November 4, 2019 Updated: November 4, 2019

CARACAS—Venezuela’s foreign ministry said on Nov. 3 it was expelling El Salvador’s diplomats from the country, in response to the Central American country’s decision to kick out their counterparts, who represent Venezuelan regime leader Nicolas Maduro.

In a statement, the ministry said it would give the diplomats 48 hours to leave. El Salvador President Nayib Bukele’s government doesn’t recognize Maduro as legitimate and said on Nov. 2 that it would receive a new diplomatic corps representing opposition leader Juan Guaido.

Guaido, who presides over the opposition-controlled National Assembly, in January invoked the South American country’s constitution to assume an interim presidency, arguing Maduro stole the 2018 election. He has been recognized by dozens of Western countries, including the United States.

The Salvadoran move came less than a week after the U.S. government extended temporary protections for Salvadorans living in the United States by an extra year.

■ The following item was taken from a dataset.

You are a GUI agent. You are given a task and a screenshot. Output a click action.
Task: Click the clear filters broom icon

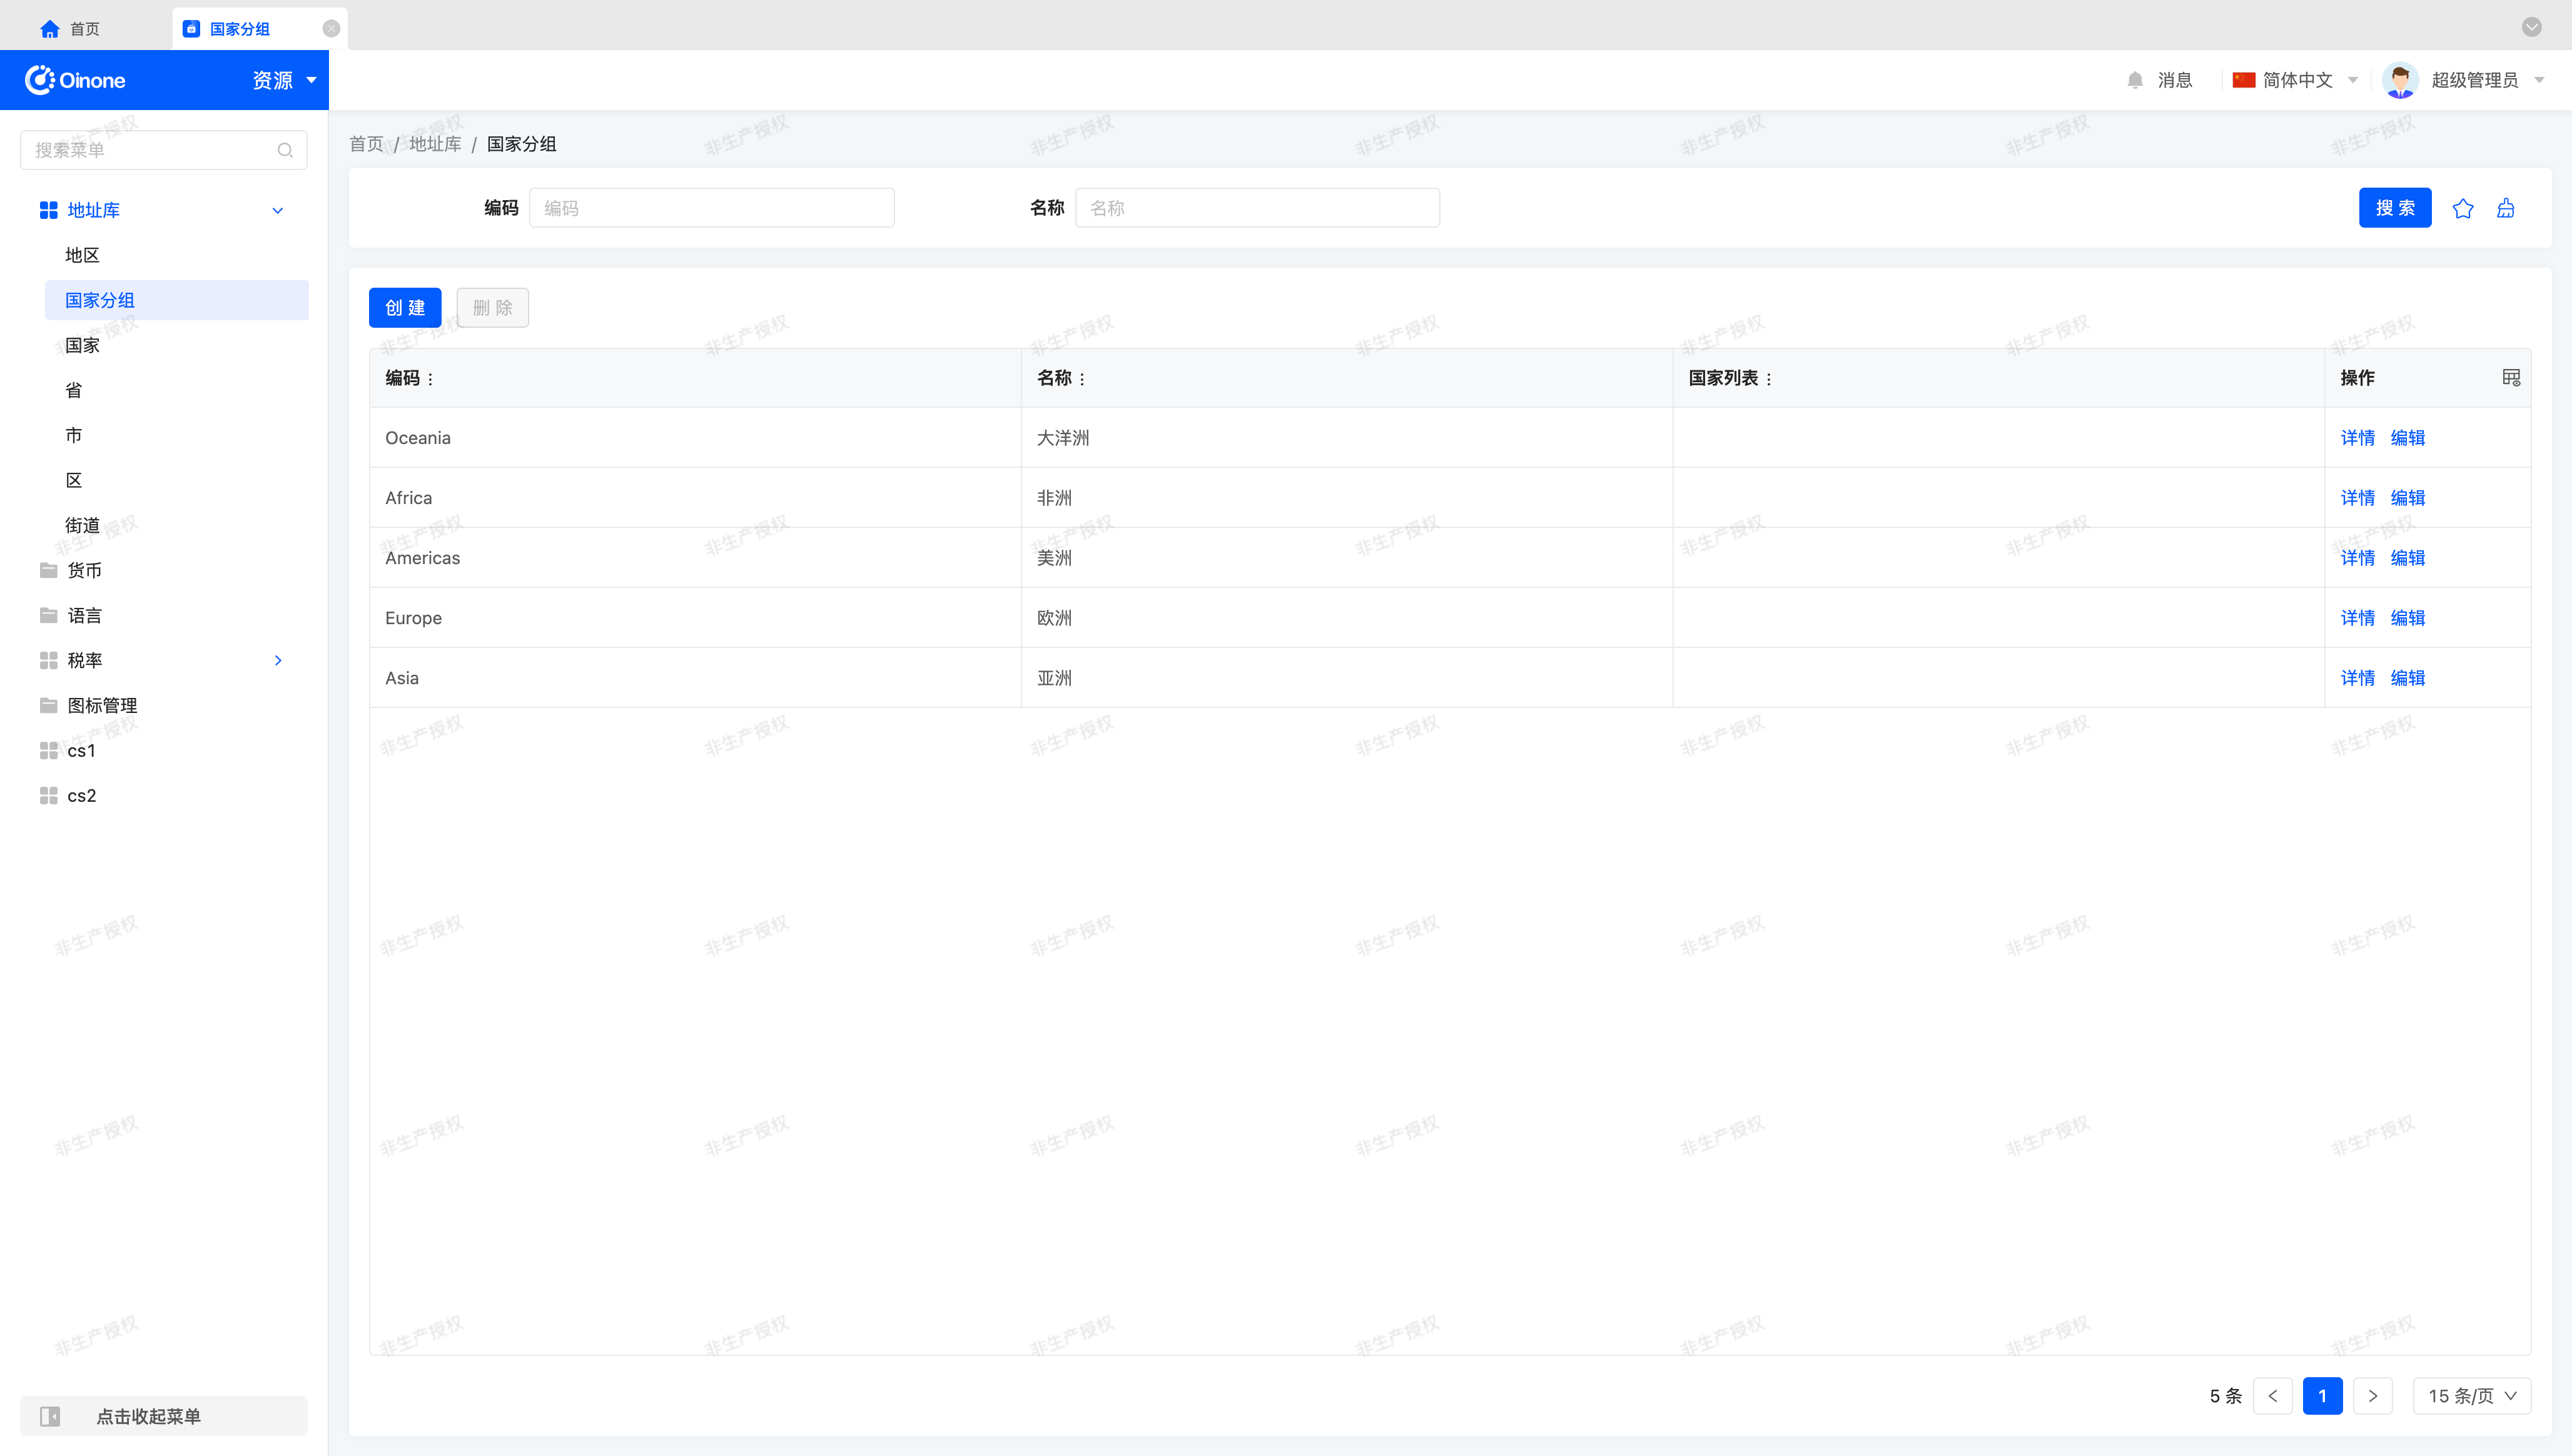[x=2505, y=208]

“Salvadoran authorities are breathing oxygen into the failing U.S. strategy of intervention and economic blockade against the people of Venezuela,” Venezuela’s Foreign Ministry said.

While most of Venezuela’s neighbors recognize Guaido and have called on Maduro to step down, Maduro has remained in power because of the backing of the armed forces and allies that include Russia, China, and Cuba.

Guaido on Nov. 3 thanked Bukele for his support.